The Anthropocene is characterized by the multi-pronged existential threat of climate change, which in turn is defined by atmospheric warming, rising sea levels, escalating greenhouse gas emissions and the destruction of fragile ecosystems.
An added layer of complexity is the important socio-political question: historically, India has not been the greatest emitter of greenhouse gasses (GHGs). An Indian emitted 1.97 tonnes of carbon dioxide (tCO2) annually in 2018, while Americans and Canadians both emitted well over 16 tCO2. India’s per capita emissions were also a fraction of the European Union (6.78 tCO2/person) and China (7.95 tCO2/person), making it the lowest per capita emitter amongst the world’s large economies.

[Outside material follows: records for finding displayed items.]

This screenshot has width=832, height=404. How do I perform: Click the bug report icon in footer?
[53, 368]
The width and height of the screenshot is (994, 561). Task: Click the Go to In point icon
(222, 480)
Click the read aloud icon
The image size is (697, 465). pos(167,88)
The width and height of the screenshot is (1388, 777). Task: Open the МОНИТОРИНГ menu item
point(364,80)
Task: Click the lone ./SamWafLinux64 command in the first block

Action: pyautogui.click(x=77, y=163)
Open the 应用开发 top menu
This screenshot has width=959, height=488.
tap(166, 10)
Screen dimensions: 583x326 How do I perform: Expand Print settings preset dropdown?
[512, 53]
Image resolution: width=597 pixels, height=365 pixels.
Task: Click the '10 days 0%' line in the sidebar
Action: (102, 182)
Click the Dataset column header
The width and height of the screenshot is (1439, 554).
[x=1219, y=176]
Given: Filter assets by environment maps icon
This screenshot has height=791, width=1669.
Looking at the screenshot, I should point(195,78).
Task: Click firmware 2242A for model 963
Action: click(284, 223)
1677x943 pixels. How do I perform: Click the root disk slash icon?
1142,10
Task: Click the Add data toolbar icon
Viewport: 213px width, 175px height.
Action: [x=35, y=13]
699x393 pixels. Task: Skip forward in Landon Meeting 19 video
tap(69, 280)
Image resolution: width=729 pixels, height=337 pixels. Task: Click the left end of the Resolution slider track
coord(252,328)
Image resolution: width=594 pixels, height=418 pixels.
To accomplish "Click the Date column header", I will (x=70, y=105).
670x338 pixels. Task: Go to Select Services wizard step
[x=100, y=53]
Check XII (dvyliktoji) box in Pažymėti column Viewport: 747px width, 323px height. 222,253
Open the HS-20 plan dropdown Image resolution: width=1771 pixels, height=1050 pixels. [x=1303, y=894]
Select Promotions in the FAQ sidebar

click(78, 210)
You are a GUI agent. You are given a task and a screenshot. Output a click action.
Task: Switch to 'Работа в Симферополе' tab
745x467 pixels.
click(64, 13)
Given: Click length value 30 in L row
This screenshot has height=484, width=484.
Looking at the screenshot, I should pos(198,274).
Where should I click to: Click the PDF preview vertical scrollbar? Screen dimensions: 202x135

On a per capita basis, the argument for common but differentiated responsibility should be crystal clear, but the attempts to shift responsibility towards developing countries continue.
CSE’s Climate Change Programme is committed to championing the study of the most pressing issues related to the climate crisis, as well as the international and domestic interventions that characterize our response to this crisis. It is through this lens that the Climate Change team conducts and disseminates research on emerging climate issues and builds capacity through trainings and workshops to create multipliers for climate action in society.
Acknowledging our roles as an organisation and members of the global community, we are change-makers who work to raise awareness about the imperative to reduce GHG emissions while fighting the adverse impacts of climate change.